Anonymous Monk has asked for the wisdom of the Perl Monks concerning the following question:

I'm needing to process a large number of huge gzip'ped log files. I have working code which does the obvious decompression/compression:

# ... system('gunzip', "$filename.gz"); open(IN, $filename) or die "unable to open '$filename'"; while (<IN>) { # process each line } close IN; system('gzip', $filename); # ...
I have a lot of files to process. How can I use zcat to make this run faster? Reading the entire log file into a scalar with slurp mode is prohibitive given the file size.

Any idea would be appreciated. Thanks.

Replies are listed 'Best First'.
Re: using zcat for input?
by Zaxo (Archbishop) on Nov 01, 2004 at 00:28 UTC

    In 5.8+ with PerlIO, you can use PerlIO::gzip.

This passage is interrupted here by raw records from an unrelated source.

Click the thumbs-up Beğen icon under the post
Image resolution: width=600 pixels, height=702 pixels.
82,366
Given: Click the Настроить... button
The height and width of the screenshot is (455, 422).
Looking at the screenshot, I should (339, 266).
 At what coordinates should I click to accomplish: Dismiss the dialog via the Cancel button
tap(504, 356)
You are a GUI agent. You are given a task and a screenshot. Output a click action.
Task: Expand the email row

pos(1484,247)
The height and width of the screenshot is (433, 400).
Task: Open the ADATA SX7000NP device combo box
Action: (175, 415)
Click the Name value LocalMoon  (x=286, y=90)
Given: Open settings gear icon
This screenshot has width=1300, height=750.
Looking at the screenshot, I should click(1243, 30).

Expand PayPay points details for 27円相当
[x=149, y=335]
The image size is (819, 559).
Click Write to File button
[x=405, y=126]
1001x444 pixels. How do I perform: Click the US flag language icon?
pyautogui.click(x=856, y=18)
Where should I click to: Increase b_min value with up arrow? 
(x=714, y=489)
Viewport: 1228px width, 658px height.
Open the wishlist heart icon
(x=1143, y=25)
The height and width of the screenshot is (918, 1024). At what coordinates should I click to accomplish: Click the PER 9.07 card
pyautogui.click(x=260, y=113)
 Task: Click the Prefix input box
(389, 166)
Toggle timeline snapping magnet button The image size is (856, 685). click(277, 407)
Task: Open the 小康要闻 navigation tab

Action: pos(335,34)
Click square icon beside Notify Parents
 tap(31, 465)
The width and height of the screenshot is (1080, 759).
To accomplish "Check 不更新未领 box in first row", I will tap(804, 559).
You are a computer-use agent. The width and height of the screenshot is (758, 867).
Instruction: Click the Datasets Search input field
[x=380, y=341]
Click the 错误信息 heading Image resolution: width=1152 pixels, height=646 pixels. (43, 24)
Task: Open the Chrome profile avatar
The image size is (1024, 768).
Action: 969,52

    use PerlIO::gzip; for (glob '*.gz') { open my $fh, '<:gzip', $_ or die $!; { local $_; while (<$fh>) { # do stuff } } close $fh or die $!; }
    If you're in an earlier perl, Compress::Zlib has what you need.

    After Compline,
    Zaxo

      I just tested the speed of these three posibilites:

      Compress::Zlib took 3:55 min
      PerlIO::gzip took 2:51 min
      and Zcat took 2:30 min

      as I am parsing serveral Gigabyte gzip logs per day Ill stick with zcat.

      Cheers
      Schuk

Re: using zcat for input?
by atcroft (Abbot) on Nov 01, 2004 at 00:22 UTC

    You would want to open it as piped input, such as the following:

    open(IN, sprintf("zcat %s |", $filename)) or die("Can't open pipe from command 'zcat $filename' : $!\n"); while (<IN>) { # process lines } close(IN);

    See also the documentation for the open() function (also available via 'perldoc -f open').

    Hope that helped.

    Update: (31 Oct 2004)

    Added link to documentation for open(). Changed from using 'gzip -dc $filename |' to 'zcat $filename |'.

      Just curious...but why the sprintf on the open. Wouldn't open(IN, "zcat $filename |") or die "..." be sufficient?

      thor

      Feel the white light, the light within
      Be your own disciple, fan the sparks of will
      For all of us waiting, your kingdom will come

        at least not for me, since the scripts take a lot of time to finish.